(Source data)
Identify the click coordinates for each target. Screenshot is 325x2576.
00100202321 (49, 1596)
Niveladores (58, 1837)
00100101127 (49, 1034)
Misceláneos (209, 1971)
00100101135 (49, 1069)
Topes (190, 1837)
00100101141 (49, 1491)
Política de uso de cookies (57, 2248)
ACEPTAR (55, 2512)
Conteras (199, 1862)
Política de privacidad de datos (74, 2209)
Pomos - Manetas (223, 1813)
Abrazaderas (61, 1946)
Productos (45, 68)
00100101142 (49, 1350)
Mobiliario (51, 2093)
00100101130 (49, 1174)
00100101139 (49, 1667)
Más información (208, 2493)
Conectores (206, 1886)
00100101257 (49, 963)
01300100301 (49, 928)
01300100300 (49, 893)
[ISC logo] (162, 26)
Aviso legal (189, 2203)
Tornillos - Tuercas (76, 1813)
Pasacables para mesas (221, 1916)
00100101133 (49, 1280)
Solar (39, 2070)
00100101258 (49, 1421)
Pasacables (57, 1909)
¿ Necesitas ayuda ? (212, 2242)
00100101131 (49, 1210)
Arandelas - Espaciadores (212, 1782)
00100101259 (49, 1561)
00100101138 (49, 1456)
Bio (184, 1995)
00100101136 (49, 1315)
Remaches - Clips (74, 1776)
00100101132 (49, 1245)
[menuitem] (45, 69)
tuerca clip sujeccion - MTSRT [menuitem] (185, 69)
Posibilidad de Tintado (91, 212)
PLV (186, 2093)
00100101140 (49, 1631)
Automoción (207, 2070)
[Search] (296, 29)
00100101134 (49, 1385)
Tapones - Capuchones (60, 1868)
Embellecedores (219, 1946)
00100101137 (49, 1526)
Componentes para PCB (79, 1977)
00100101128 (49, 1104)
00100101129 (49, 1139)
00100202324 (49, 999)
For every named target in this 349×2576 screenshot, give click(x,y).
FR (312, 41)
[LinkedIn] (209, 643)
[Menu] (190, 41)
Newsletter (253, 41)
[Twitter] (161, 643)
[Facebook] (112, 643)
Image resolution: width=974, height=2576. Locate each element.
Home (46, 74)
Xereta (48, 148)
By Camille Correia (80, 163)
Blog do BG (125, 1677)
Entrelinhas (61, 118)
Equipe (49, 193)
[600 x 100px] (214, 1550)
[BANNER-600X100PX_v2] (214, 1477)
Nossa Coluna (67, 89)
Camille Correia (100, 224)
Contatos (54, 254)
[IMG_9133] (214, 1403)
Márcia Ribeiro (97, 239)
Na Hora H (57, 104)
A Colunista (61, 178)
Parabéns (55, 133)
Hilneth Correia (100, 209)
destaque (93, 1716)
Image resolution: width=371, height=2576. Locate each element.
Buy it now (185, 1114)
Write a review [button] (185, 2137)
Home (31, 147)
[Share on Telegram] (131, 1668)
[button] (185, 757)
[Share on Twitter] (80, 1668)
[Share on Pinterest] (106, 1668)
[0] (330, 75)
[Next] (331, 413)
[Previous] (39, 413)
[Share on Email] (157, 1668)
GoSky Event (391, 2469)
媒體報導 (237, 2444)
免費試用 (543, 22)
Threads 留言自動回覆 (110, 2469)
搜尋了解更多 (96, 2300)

#### Exercise instructions:
Your answer must be the line with "A Colunista (61, 178)" and all lines after it through the final line of the entries, copied exactly and with nothing added.

#### Response area:
A Colunista (61, 178)
Parabéns (55, 133)
Hilneth Correia (100, 209)
destaque (93, 1716)
Image resolution: width=371, height=2576. Locate each element.
Buy it now (185, 1114)
Write a review [button] (185, 2137)
Home (31, 147)
[Share on Telegram] (131, 1668)
[button] (185, 757)
[Share on Twitter] (80, 1668)
[Share on Pinterest] (106, 1668)
[0] (330, 75)
[Next] (331, 413)
[Previous] (39, 413)
[Share on Email] (157, 1668)
GoSky Event (391, 2469)
媒體報導 (237, 2444)
免費試用 (543, 22)
Threads 留言自動回覆 (110, 2469)
搜尋了解更多 (96, 2300)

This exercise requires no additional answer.